Friday, March 17, 2017

Energy and Jobs:

A Delicate Balance

I have long been troubled by the question of how society should deal with the human impact of technology advances.  I have been especially concerned when I see advertisements for an industry arguing that a factory or a power plant or a coal mine needs to be kept open because of the jobs these industries generate.  Therefore, I was very pleased to see an article by Professor Maria Zuber of MIT reflecting on just this situation for the coal mining industry, and offering some practical suggestions for dealing with the impacts of change in a constructive way. 
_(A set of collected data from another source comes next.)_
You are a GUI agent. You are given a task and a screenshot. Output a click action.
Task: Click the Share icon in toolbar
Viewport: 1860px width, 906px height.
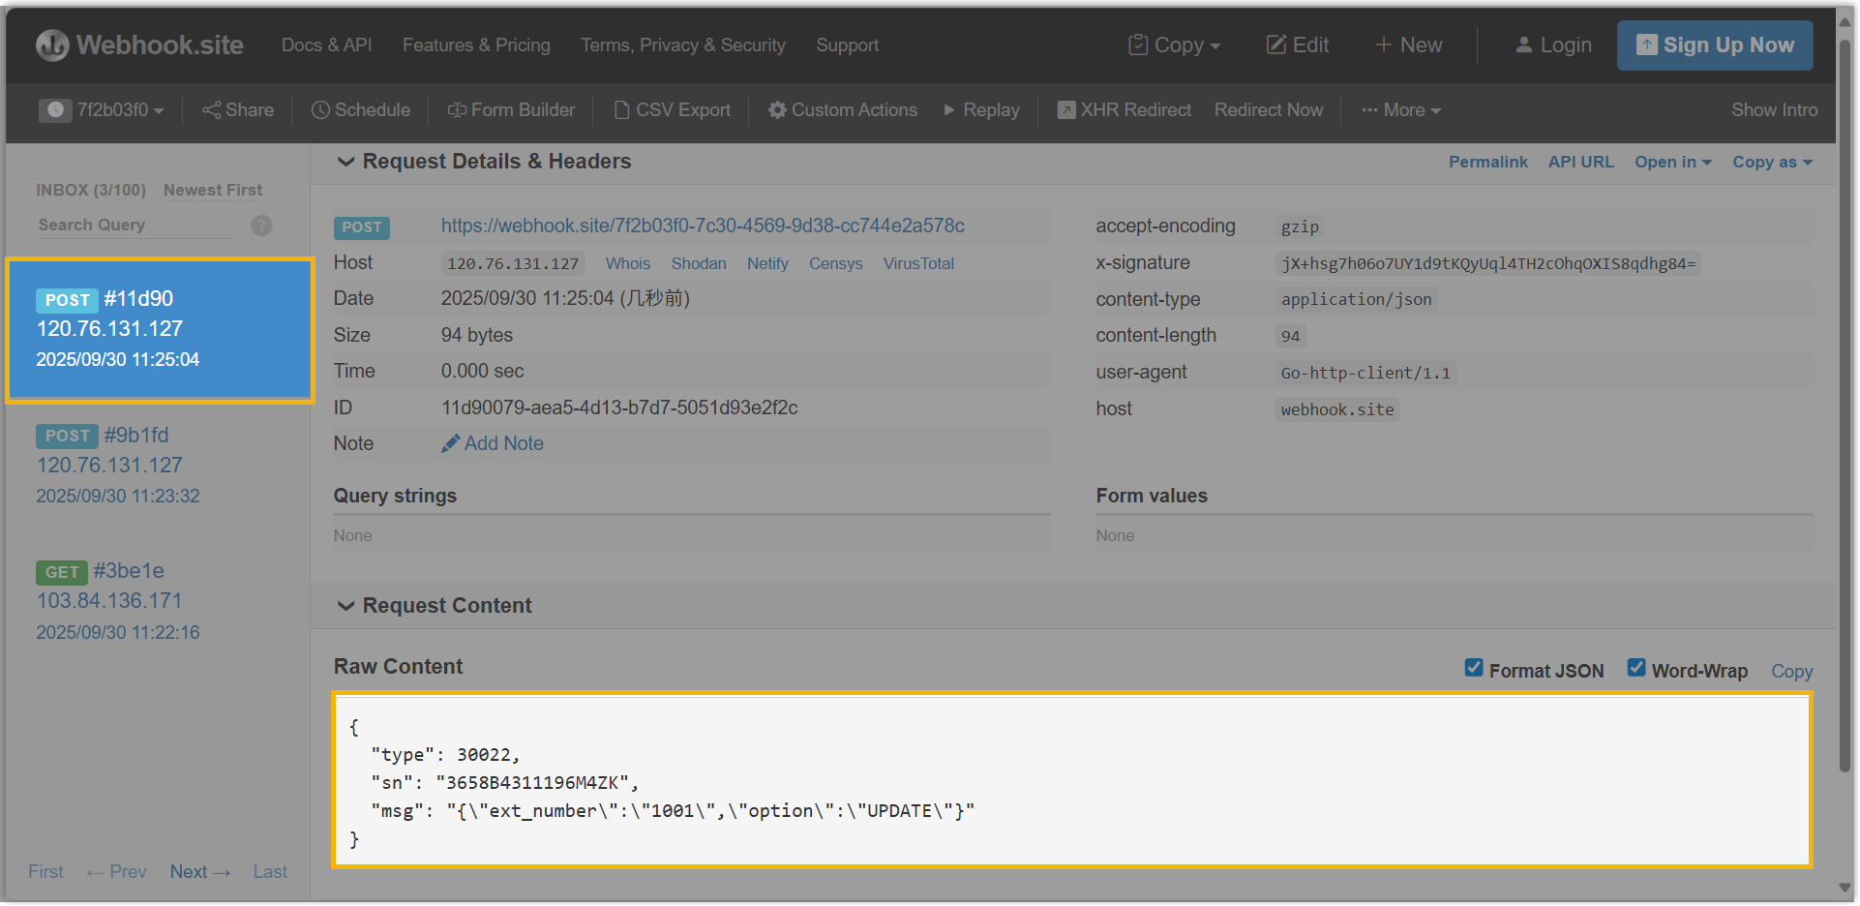point(211,110)
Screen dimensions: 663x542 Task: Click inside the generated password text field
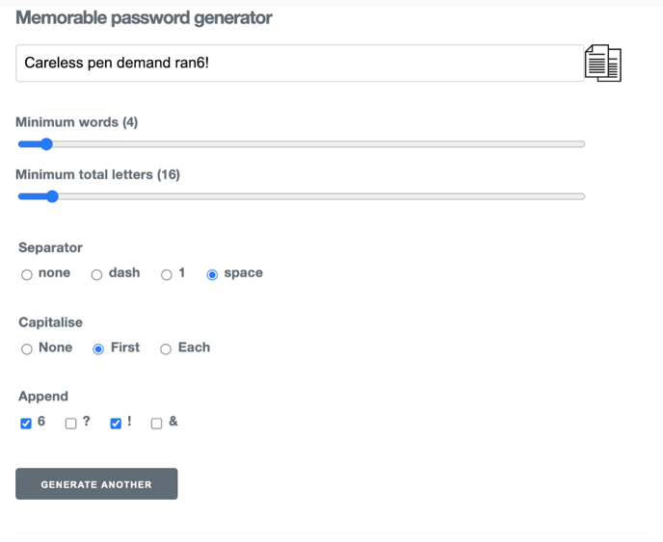click(x=300, y=63)

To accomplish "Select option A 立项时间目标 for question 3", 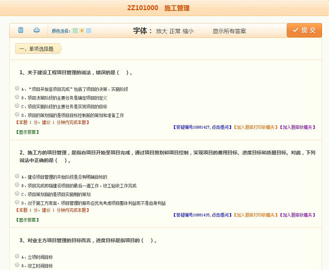I will click(17, 256).
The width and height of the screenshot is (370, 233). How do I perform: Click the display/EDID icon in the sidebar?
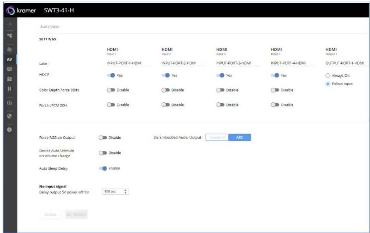click(9, 69)
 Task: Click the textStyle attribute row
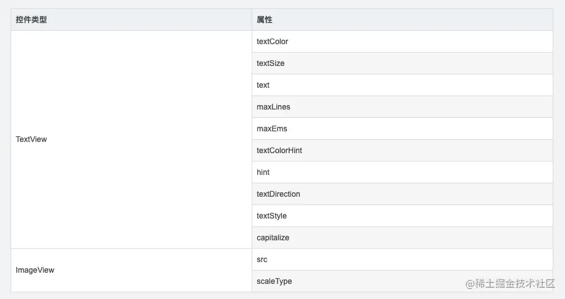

In the past, when I've heard advertisements by industry groups promoting themselves on the basis of the jobs they create, one part of me has always reflected on the fact that a lot of occupations that once employed thousands of people now exist as niche markets, if they exist at all.  Somehow, in the past, the job market has always evolved and people have adapted.  So why is today different?

But another part of me recognizes that the situation is much more complex than just telling people to get another job.  In past generations, there were more people who were self-employed or who worked at small businesses, and they were spread out geographically.  The need for farriers or buggy-whip manufacturers or other such occupations diminished over a period of time, so probably, to a large extent, there was a natural progression.  People in these professions continued to work in the professions, but new people didn't take those jobs.  Since they were geographically spread, people needing these services could continue to get them, but perhaps had to travel a little farther.

I'm not saying that all this happened without any disruption or difficulty, but that kind of transition is not the same as a company employing hundreds or thousands of people in one area suddenly shutting down.  We have had some experience with large companies, or industries that dominated a region, closing their doors, and it has not been good.  Cities and towns have been devastated by the large-scale unemployment that has resulted from changes of fortune of the industries they  hosted.  When hundreds or thousands of people in a region are suddenly left without jobs, there is no place for them to turn.  It is easy to say they should move to a different region or to a different industry.  It is harder to accomplish. 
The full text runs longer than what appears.